Disclaimer: Early Development / Prototype Notice
Fiora is an algorithm in its early stages of development and is provided as a prototype. Performance is not guaranteed, functionality may be incomplete, and usability was not a central concern during this phase of development. Users should exercise caution.
Fiora is an in silico fragmentation algorithm for small compounds that produces simulated tandem mass spectra (MS/MS). The framework employs a graph neural network to predict bond cleavages and fragment ion intensities via edge prediction. Additionally, Fiora can estimate retention times (RT) and collision cross sections (CCS) of the compounds.

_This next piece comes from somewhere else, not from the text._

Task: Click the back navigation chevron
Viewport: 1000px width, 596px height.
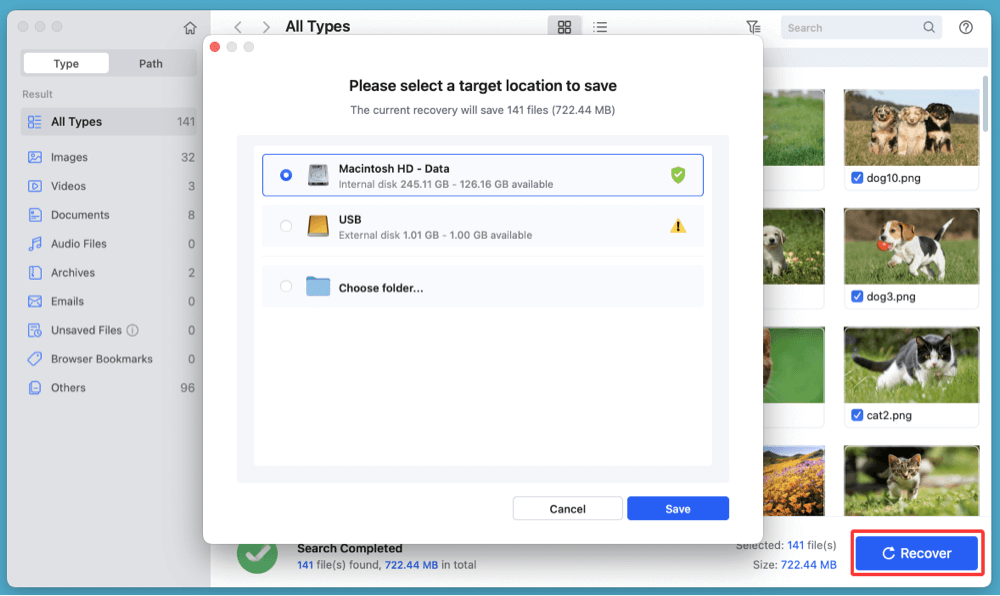Action: click(237, 27)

Developed and tested with the following systems and versions:
- Debian GNU/Linux 11 (bullseye)
- Python 3.10.8
- GCC 11.2.0
Installation guide for the Fiora Python package (under 10 minutes):
Clone the project folder
git clone https://github.com/BAMeScience/fiora.git
(Optional) Create a new conda environment
conda create -n fiora python=3.10.8
conda activate fiora
Change into the project directory (cd fiora
). Then, install the package by using the setup.py via
pip install .
(Optional) You may want to test that the package works as intended. This can be done by running the sripts in the tests directory or by using pytest (requires: pip install pytest
)
pytest -v tests
Use spectral prediction function as follows:
fiora-predict [-h] -i INPUT -o OUTPUT [--model MODEL] [--rt | --no-rt] [--ccs | --no-ccs] [--annotation | --no-annotation]

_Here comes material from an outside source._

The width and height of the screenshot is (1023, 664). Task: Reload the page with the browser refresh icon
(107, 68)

An input csv file must be provided and an output file specified (mgf
or msp
format).
Input files are expected to be in csv format. With a header defining the columns: "Name", "SMILES", "Precursor_type", "CE", "Instrument_type" and rows listing individual queries. See example input file.

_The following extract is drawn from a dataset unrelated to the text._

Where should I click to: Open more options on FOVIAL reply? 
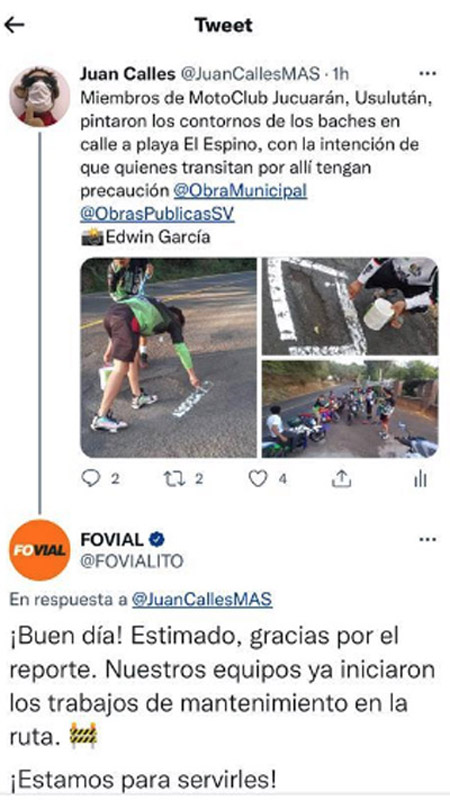coord(427,540)
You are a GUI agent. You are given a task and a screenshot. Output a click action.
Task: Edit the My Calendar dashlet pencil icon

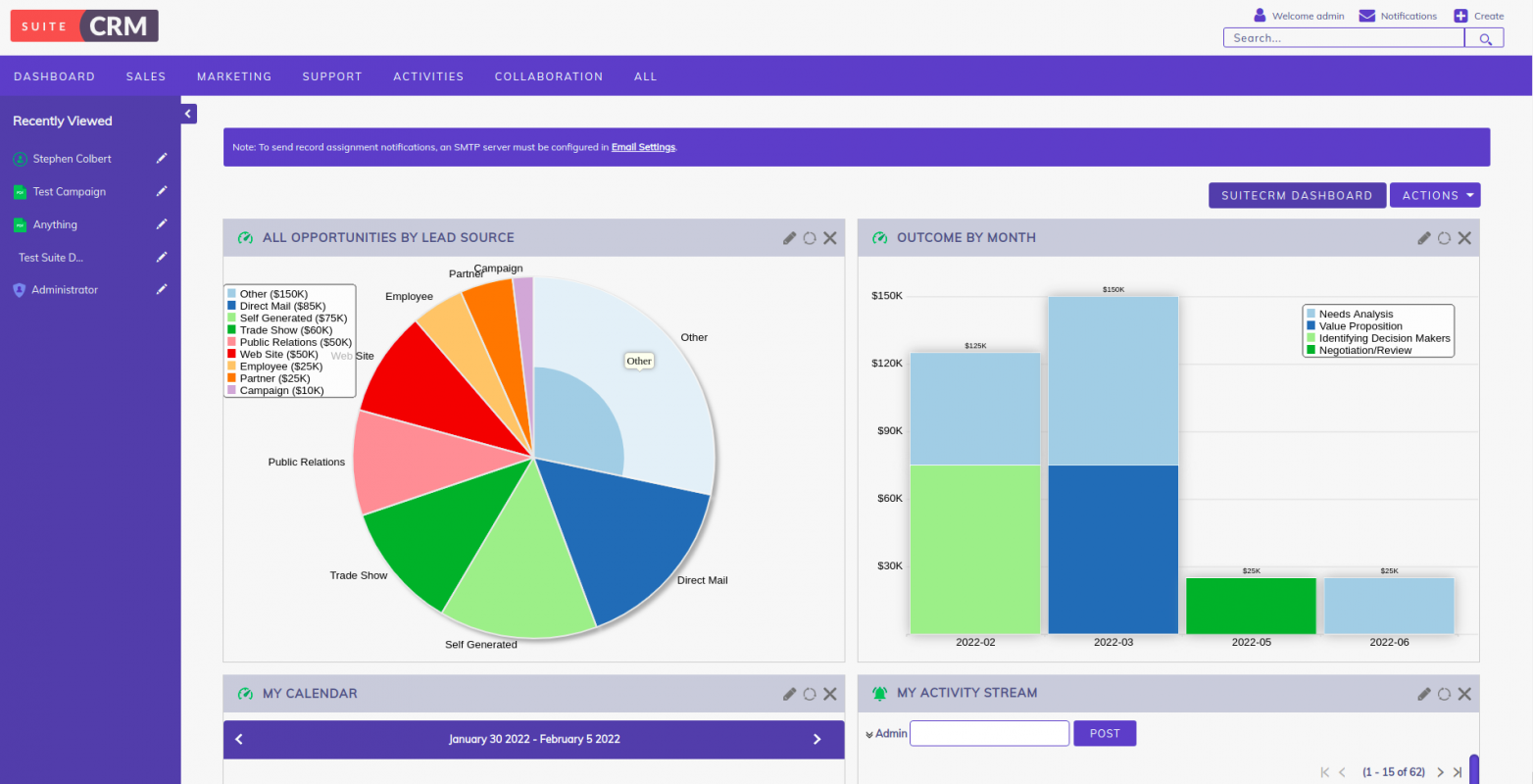tap(789, 694)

Predicted spectra are provided in standard msp
and mgf
format.
Run the fiora-predict from within this directory
fiora-predict -i examples/example_input.csv -o examples/example_spec.mgf
By default, an open-source model is selected automatically, and predictions typically complete within a few seconds. For faster performance, specify a GPU device using the --dev
option (e.g., --dev cuda:0
). The output file (e.g., examples/example_spec.mgf) can be compared with the expected results to verify model accuracy. This verification is automatically performed by running pytest (as described above).